Following the plunge of major market benchmarks with significant losses on Wednesday morning, Michael Schumacher, Wells Fargo’s (NYSE:WFC) head of macro strategy, warned that market turbulence may just be a preview of what’s to come.
“When you think about the U.S. elections, Covid worsening [and] all sorts of other news items coming out in the next couple of weeks, it could be a fairly scary time,” Schumacher told CNBC’s “Trading Nation.”
Wall Street sank again on Wednesday with the Nasdaq Composite losing 330 points while the Dow Jones and the S&P 500 printed their worst days since June 11. The nosedive was followed by the blue-chip index loosing all gains for October as soaring coronavirus infection rates now has market participants worried about the potential consequences for the economy.
While Wednesday’s massive sell-off was sparked by growing fears in rising coronavirus cases, Schumacher warns uncertainty over the impending U.S. presidential election has the potential to pummel stocks even more.
“One thing we pointed to for a while at Wells Fargo is the chance the election results are delayed. In that case, it’s almost certainly risk-off. So, a lot of reasons to be concerned over the next week to ten days,” he said. “Right now, it seems the virus has the upper hand, but it’s a very close call. And, frankly, these things are intertwined.”

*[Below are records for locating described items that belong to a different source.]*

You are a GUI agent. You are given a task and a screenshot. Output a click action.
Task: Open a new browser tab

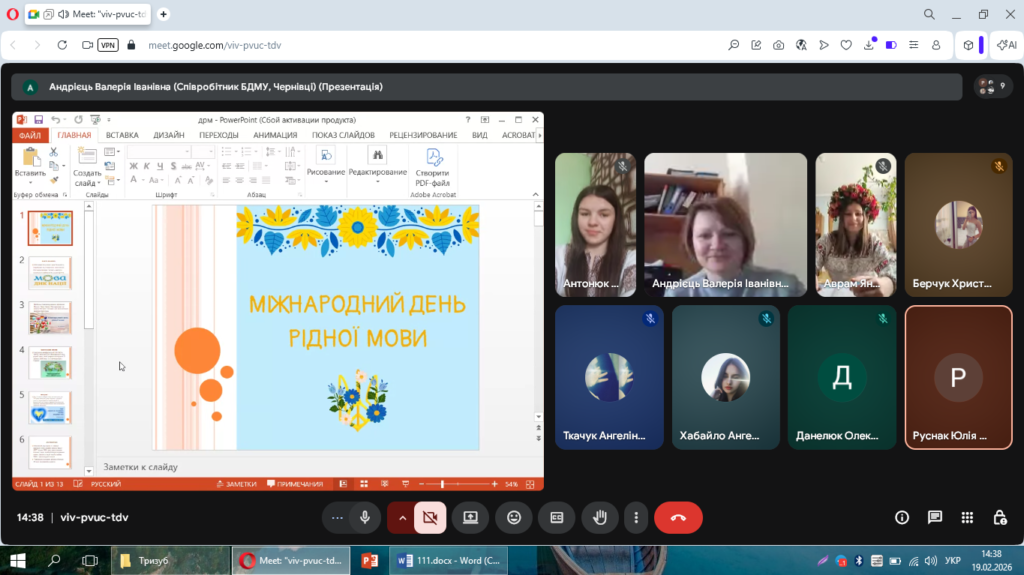point(164,14)
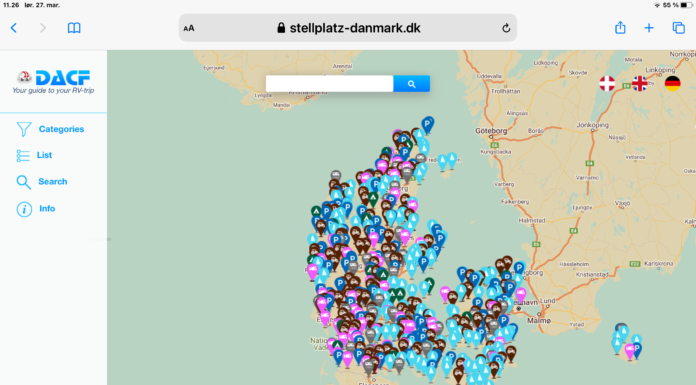
Task: Open the Info page
Action: pos(36,209)
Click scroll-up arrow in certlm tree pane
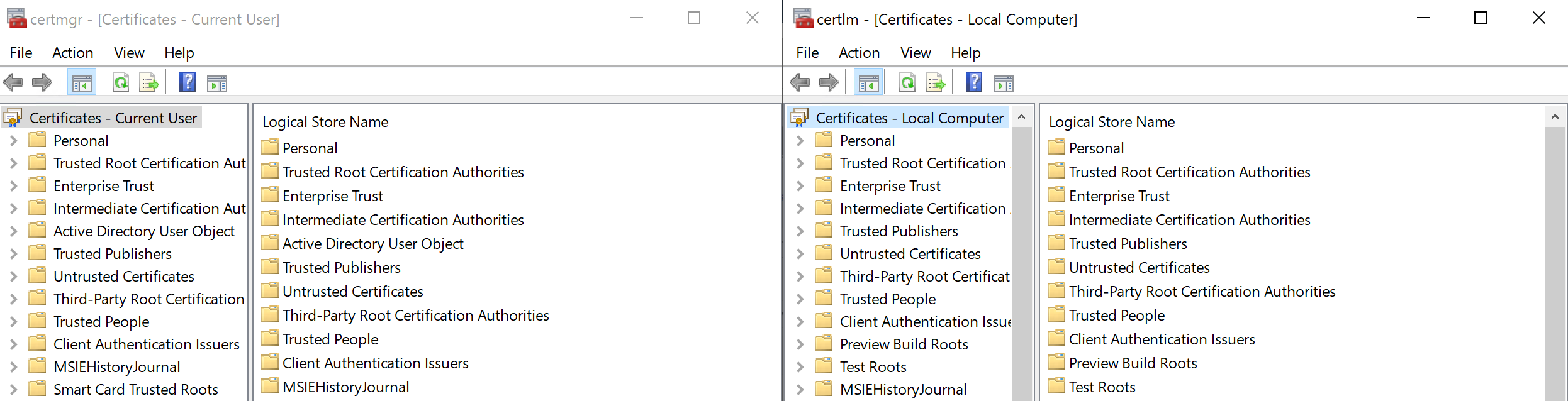Image resolution: width=1568 pixels, height=401 pixels. 1021,117
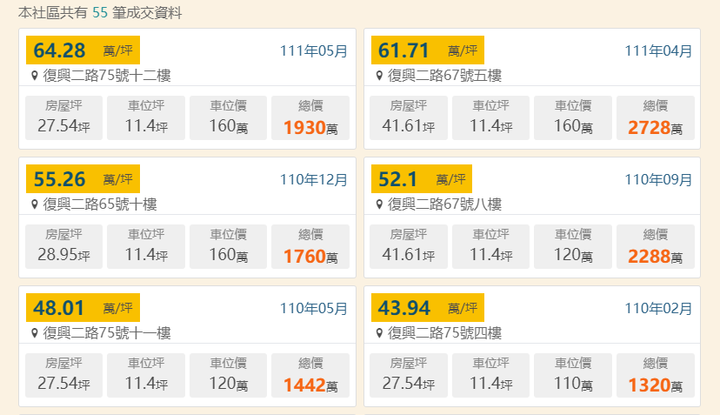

Schumacher also talked about the softness in U.S. Treasury yields. In fact, the benchmark 10-year Treasury yield has been chopping lower for the past five trading sessions. On Wednesday, it closed at the anemic return of 0.774%. The yield was around 0.777% at time pf publication.
Schumacher believes yields will turn higher once lawmakers pass a new fiscal stimulus package. The strategist’s year-end target for the 10-year yield is 0.90% to 1%.